_EXERCISE GOAL:_ Copy out all lines from the entries below in which "computer" occurs.

--- START ---

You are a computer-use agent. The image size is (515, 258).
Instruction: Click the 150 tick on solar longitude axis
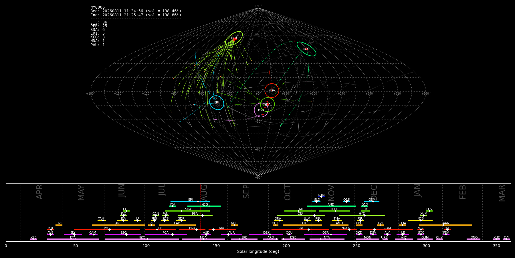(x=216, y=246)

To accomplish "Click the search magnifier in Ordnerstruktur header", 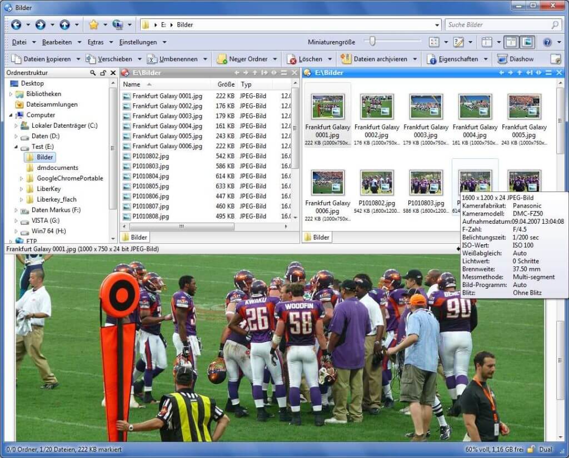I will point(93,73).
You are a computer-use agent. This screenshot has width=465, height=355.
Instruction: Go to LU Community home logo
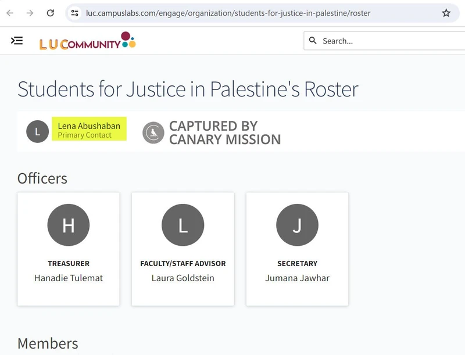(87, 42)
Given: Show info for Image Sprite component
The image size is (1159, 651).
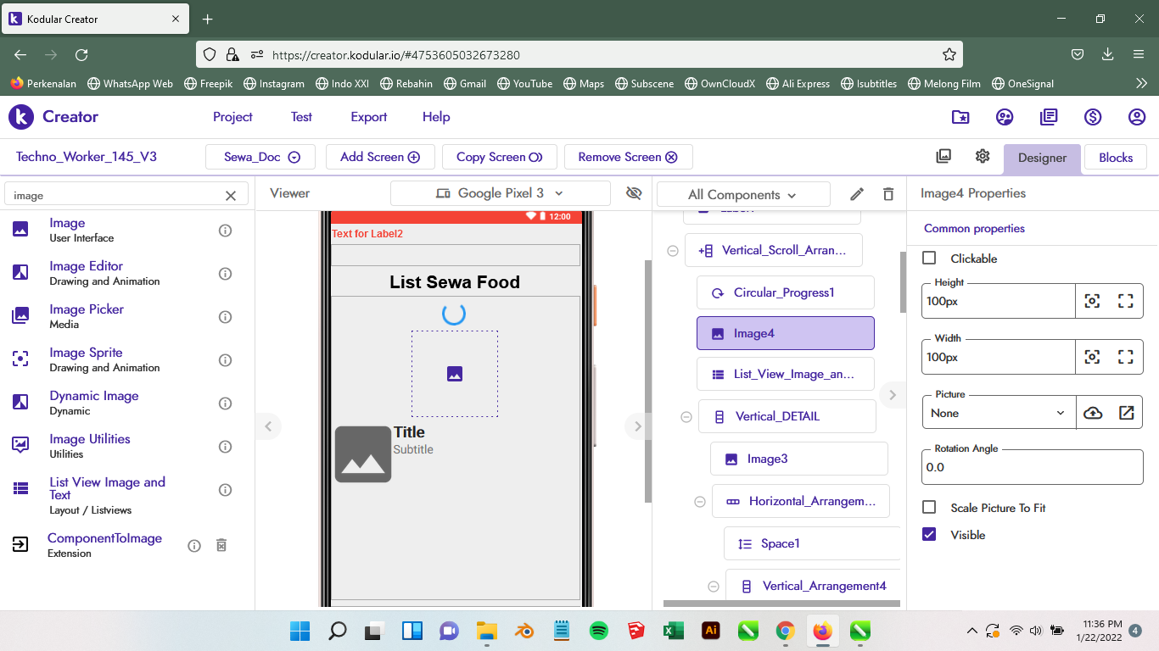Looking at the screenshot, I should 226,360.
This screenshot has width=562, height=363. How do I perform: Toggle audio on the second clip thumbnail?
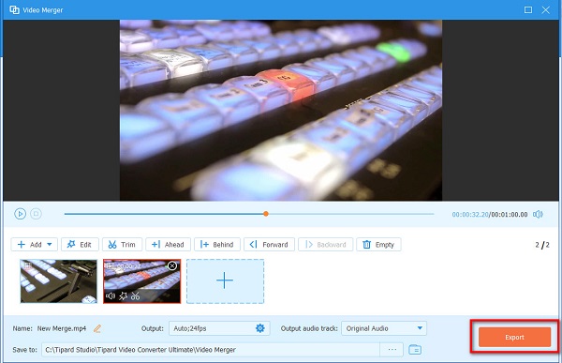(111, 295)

--- END ---

_ANSWER AREA:_
You are a computer-use agent. The image size is (515, 258).
You are a computer-use agent. This screenshot has width=465, height=355.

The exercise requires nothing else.